Когда я была на втором или третьем курсе, меня в числе четырех девочек выдвинули на сталинскую стипендию. Была беседа у директора, на которой я выглядела не хуже других: и общественная работа у меня была (редактор стенгазеты), и отличные отметки, но трех других утвердили, а меня нет. Я особенно тогда не огорчилась, решила, что помешало то, что мать немка, да и я сама родилась в Берлине. Правда, дядя Илья, когда узнал, намекнул, что теперь евреев не очень стали жаловать, но я это решительно отмела. Потом, в конце четвертого курса, меня однажды на переменке взяла под руку Ольга Сергеевна Ахманова (назло нелюбимой Эмме Кроль любимица нашей группы, и мы — ее любимцы; она вела у нас лексикологию и делилась своим счастьем — стала женой знаменитого Смирницкого, меня с других уроков вызывала послушать его лекции). Она стала ходить со мной по коридору и спросила, какие у меня планы на будущее. Я даже не знала, что сказать. «Вы в аспирантуру не собираетесь?» «Нет, — сказала я, — мы с мамой одни, мне надо зарабатывать деньги». «Жаль, — сказала она. — А может быть, и к лучшему. Я-то хотела бы вас рекомендовать в аспирантуру, вам место там, но вас бы все равно не взяли, и вы бы тогда, наверное, очень огорчились». Она вывела меня на лестничную площадку, где было меньше народу. «Это очень горько, — продолжала она, — я сама об этом узнала совсем недавно, тем не менее это факт. Какая у вас по паспорту национальность? Еврейка?» Она сжала мою руку: «Ну вот, очень жаль, но с этой национальностью вас теперь не возьмут. До свидания, товарищ Фаерман, я искренне желаю вам всего доброго. А разговор наш забудьте…» Также было странно видеть, как сильно увлеклась в то время молодежь, даже школьники старших классов, философией Ницше. Им зачитывались, его цитировали. Было похоже, что фашизм, разбитый на полях сражения, оставил после себя вредоносную заразу, и микроб этот не миновал и тех, кто правил страной.
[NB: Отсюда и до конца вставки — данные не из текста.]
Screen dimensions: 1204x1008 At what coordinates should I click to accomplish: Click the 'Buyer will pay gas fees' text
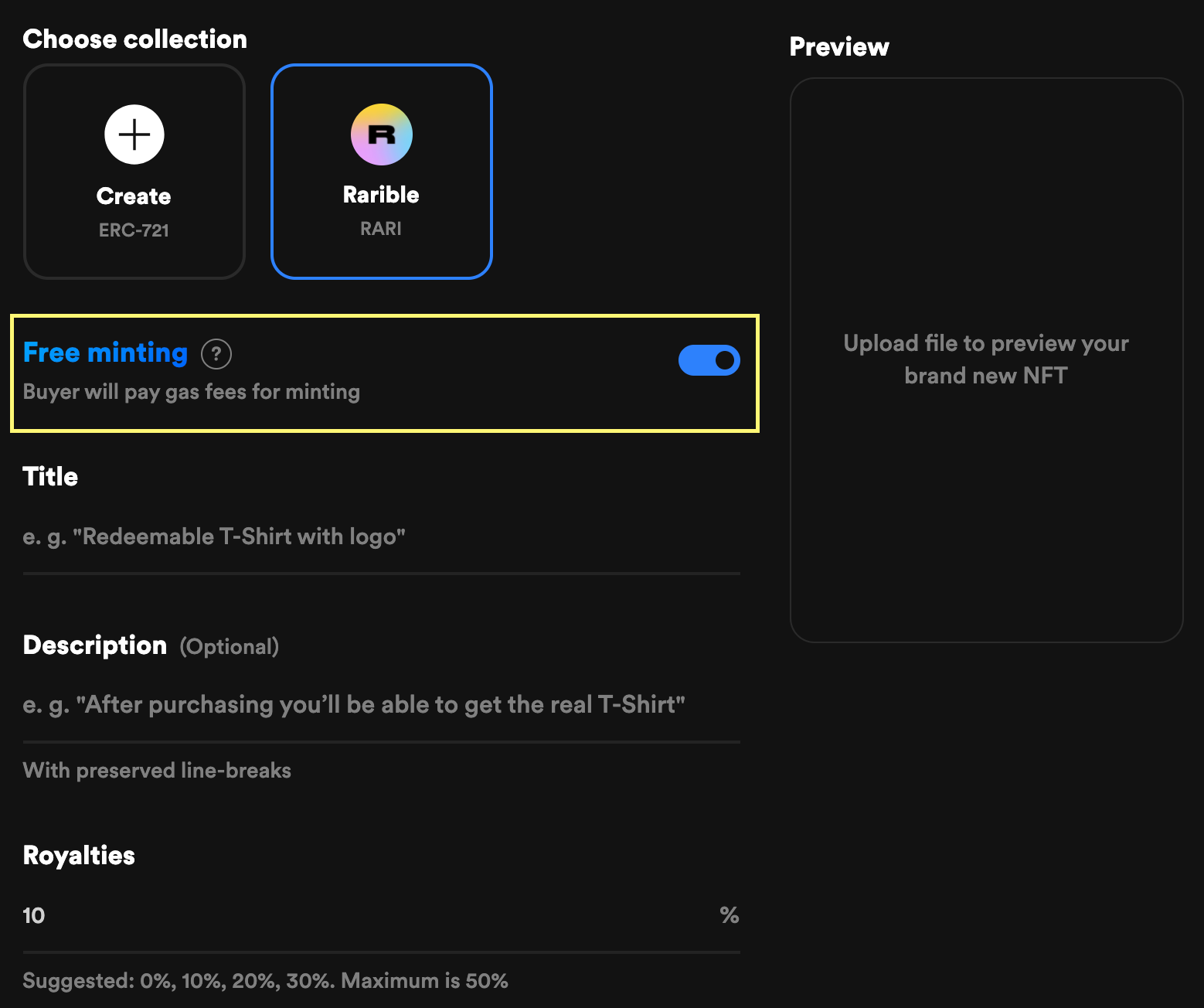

В конце апреля к нам приехали тетя Зина с дядей Сережей. На нашем дворе еще лежали кучи почерневшего снега, весна в тот год была поздняя. После Урала дядю Сережу командировали в Запорожье, но там они не захотели остаться и, пожив два месяца, уехали: на улице и в магазинах им вслед неслось: «Жиды недорезанные». Они надумали соединиться с нами в Москве и зажить единой семьей — авось и квартиру со временем дадут на всех. Тетей Зиной притом руководило искреннее желание как-то заменить нам с мамой Билльчика, помочь материально и морально, она считала это своим долгом. Но маме вовсе не хотелось этого, и чуткая тетя Зина, конечно, сразу почувствовала это полное отсутствие энтузиазма. Я-то очень любила тетю Зину, и ее было жаль: она вернулась из эвакуации совсем старушкой, седой и беззубой, несколько раз у нее случались сердечные приступы, пугавшие нас. Но их с дядей Сережей приезд в то время был не очень кстати. У нас сделалось тесно, соседи ворчали, что дядя Сережа спит в передней, мне надо было готовиться к экзаменам и госэкзаменам и часто негде было уединиться. К тому же мама сердилась на меня — ей казалось, что я тетю Зину люблю больше, чем ее, потому что я чаще с ней разговаривала. Жить нам стало более тесно и нервно.
Оказалось, что недалеко от нас, на Кировской, снимает комнату Майечка Петрова, дочка подруги тети Зины, почти совсем потерявшей зрение Анеточки (теперь, из патриотических соображений, Анюты). Она недавно приехала из ташкентской эвакуации и училась в Институте востоковедения на персидском отделении. Майя стала бывать у нас. Она сделалась изумительно хороша — из маленькой непоседливой обезьянки выросла веселая красавица, по улице за ней всегда ходила толпа студентов из ее и других институтов. Тетю Зину она все время целовала и называла Зёлонькой; она часто сидела у нас и рассказывала про свой институт, а тетя Зина все расспрашивала ее о «кавалерах».
Все-таки тетя Зина и дядя Сережа решили вернуться в свой любимый Ленинград, и в середине августа они от нас уехали. Позже, осенью, туда с Дальнего Востока вернулись и Юдя с мужем и дочками. До конца ее жизни тетя Зина оставалась моей любимой тетей, мы с ней часто переписывались и изредка виделись.